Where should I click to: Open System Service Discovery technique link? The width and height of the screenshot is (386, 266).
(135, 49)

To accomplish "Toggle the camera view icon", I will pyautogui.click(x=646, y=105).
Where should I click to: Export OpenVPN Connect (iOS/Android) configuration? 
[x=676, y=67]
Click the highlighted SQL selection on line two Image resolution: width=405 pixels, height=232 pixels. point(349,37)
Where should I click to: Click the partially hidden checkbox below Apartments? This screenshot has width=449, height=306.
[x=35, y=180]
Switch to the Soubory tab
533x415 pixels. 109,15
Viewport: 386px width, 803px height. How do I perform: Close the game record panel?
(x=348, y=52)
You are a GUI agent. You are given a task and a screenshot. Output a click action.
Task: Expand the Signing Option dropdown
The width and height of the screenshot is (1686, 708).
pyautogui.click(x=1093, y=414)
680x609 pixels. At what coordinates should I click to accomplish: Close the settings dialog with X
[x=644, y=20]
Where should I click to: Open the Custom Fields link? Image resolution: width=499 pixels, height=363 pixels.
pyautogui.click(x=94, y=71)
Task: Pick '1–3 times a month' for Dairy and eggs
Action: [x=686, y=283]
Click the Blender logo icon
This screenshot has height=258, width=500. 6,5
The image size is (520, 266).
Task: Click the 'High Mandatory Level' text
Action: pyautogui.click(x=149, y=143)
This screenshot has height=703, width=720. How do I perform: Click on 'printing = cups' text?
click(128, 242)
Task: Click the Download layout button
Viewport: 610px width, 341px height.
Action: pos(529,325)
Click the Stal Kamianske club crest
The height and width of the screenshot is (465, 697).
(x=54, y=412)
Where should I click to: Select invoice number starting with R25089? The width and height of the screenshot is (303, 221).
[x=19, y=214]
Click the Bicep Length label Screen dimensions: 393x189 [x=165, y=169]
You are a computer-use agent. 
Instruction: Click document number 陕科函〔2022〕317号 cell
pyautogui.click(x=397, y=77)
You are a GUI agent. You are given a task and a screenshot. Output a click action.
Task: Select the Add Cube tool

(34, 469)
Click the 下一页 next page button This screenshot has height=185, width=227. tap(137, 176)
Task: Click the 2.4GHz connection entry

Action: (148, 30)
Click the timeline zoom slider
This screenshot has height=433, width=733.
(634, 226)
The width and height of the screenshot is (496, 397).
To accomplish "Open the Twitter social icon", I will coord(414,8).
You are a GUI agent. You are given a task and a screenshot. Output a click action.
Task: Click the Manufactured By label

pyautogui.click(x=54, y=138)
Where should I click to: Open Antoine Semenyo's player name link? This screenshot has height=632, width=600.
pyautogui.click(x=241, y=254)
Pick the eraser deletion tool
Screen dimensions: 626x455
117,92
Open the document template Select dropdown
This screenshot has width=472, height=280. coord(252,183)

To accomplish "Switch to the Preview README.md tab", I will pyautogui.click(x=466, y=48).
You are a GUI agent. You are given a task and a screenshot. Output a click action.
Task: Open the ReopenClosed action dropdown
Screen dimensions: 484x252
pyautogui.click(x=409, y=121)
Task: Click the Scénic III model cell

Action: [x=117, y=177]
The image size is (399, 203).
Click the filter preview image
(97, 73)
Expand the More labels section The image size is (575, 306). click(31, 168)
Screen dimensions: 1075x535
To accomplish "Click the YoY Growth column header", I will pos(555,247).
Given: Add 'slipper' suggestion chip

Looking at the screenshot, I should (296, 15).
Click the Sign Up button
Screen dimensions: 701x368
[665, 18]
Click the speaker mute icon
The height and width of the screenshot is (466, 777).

══════════════════════════════

▶ Work instructions:
Where does the string "Expand" appear in the records above? Show every line that holds it.

▶ Result below:
Task: Expand the Signing Option dropdown
Expand the More labels section The image size is (575, 306). click(31, 168)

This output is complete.